Current facets (Pre-Master)
The Entertainment-Education Strategy in the New Media Landscape
The Entertainment-Education (EE) strategy uses popular media to reach and entertain large audiences while educating them on prosocial topics such as family planning, domestic violence, or health. However, during the last few decades the media landscape is becoming increasingly saturated and audiences have scattered across channels. These changes in the media landscape pose challenges and opportunities to the EE strategy. This PhD-project aims to further increase the reach and impact of the EE strategy by researching innovative interventions that make optimal use of the new media landscape’s dynamics.

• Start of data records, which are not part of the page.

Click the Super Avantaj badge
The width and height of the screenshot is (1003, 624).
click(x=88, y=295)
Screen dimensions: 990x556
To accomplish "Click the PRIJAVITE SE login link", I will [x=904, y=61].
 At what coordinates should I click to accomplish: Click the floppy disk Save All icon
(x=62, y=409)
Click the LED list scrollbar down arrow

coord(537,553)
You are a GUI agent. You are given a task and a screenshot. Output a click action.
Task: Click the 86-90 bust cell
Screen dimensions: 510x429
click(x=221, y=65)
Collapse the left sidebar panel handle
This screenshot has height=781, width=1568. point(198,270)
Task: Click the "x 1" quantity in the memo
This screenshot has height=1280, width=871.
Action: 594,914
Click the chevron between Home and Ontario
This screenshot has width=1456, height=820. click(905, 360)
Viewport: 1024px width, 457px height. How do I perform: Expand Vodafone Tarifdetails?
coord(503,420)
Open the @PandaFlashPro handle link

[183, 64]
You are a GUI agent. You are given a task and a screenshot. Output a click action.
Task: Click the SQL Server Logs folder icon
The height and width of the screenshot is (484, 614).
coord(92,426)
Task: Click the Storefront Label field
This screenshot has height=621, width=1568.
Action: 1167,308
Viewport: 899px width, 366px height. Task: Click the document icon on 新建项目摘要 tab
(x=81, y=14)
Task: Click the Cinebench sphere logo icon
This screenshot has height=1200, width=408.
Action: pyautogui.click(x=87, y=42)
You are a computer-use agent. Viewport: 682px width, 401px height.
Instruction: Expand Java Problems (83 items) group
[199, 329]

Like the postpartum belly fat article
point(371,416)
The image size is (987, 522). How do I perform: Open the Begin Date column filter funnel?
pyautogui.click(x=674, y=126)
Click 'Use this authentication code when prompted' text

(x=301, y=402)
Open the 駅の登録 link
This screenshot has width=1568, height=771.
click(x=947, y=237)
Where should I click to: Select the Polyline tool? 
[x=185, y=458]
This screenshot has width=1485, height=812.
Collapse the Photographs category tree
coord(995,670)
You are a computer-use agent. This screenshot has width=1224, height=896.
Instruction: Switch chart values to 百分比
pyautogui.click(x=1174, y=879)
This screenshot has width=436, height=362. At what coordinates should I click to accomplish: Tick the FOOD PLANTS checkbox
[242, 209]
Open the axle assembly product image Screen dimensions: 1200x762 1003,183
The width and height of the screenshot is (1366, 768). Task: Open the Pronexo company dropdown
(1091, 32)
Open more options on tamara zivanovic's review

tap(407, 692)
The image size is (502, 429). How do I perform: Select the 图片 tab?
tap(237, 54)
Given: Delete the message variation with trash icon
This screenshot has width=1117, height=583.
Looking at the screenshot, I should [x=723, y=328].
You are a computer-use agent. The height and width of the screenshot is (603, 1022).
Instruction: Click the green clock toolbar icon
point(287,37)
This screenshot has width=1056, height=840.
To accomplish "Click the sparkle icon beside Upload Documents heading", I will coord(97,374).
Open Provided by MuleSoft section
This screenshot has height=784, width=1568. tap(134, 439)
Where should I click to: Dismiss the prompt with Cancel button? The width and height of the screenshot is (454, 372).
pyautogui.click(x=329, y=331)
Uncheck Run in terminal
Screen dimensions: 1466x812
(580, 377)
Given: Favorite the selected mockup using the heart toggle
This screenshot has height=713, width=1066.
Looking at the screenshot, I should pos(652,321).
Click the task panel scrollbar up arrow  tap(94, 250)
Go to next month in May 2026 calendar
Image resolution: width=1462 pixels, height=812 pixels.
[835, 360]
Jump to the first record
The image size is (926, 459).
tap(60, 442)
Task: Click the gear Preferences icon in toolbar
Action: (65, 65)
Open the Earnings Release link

Recently, there has been a growing interest in how popular media can spark social change. Research shows that Entertainment-Education (EE) interventions such as Simplemente Maria, Soul City, and East Los High have been able to reach and entertain large audiences while educating them on prosocial issues such as family planning, domestic violence, or health (Singhal & Rogers, 2004). The creation of such EE intervention is guided by research, design, and implementation processes that contribute to promoting different stages of individual and social change (Bouman, 1999).
During the last few decades the media landscape and the audiences’ media behaviors have changed. These changes pose new challenges and opportunities for EE strategies. For example, the media landscape is becoming increasingly saturated and audiences are scattering across channels. In addition, the influence of broadcasting schedules on the audiences’ media behaviors is declining, while the internet – providing a constant stream of media – seems to become increasingly influential in directing our media gaze (Locke, 2016). In short: the audiences’ media behaviors are shifting from the schedule to the stream.
This PhD-project aims to increase the reach and impact of the EE strategy by making optimal use of the streams dynamics. To achieve this, the project follows Jenkins, Ford & Green’s (2013) definition of spreadable media stating that interventions’ potential reach and impact not only depend on storytelling and media formats, but also on the economic structures and social networks in which media creation and dissemination occur. Consequently, this project researches innovative collaboration strategies and research methods that enable EE practitioners to create spreadable EE interventions.
Bouman, M. (1999). The Turtle and the Peacock : collaboration for prosocial change : the entertainment - education strategy on television. Retrieved from library.wur.nl/WebQuery/wurpubs/60667
Jenkins, H., Ford, S., & Green, J. (2013). Spreadable Media: Creating Value And Meaning In A Networked Culture. New York, NY: New York University Press.
Locke, M. (2016). After the Stream. Retrieved September 15, 2016, from http://www.mediaparkjaarcongres.nl/matt-locke-after-the-stream/
Singhal, A., & Rogers, E. M. (1999). Studying Entertainment-Education Effects. In Entertainment-education: A Communication Strategy for Social Change (pp. 180–204). Ebingdon: Taylor & Francis.
The Netherlands is one of the most prosperous countries in the world. However, there are large health disparities among Dutch citizens. Vulnerable groups, often with low incomes and/or education level, are less healthy than Dutch citizens with a middle or high incomes. MediaLab – a collaboration between the Center for Media & Health, the Dutch Kidney Foundation, the Dutch Heart Foundation, and Alzheimer Netherlands – aims to challenge this health gap by experimenting with new communication methods and developing innovative media formats to reach vulnerable groups more effectively.
This PhD-project a collaboration between the Center for Media & Health and the Erasmus Research Centre for Media, Communication and Culture (ERMeCC) and is conducted as part of the MediaLab agenda. The project will focus on innovative Entertainment-Education (EE) strategies to reach and impact vulnerable audiences and contribute to closing the health gap within the Dutch society.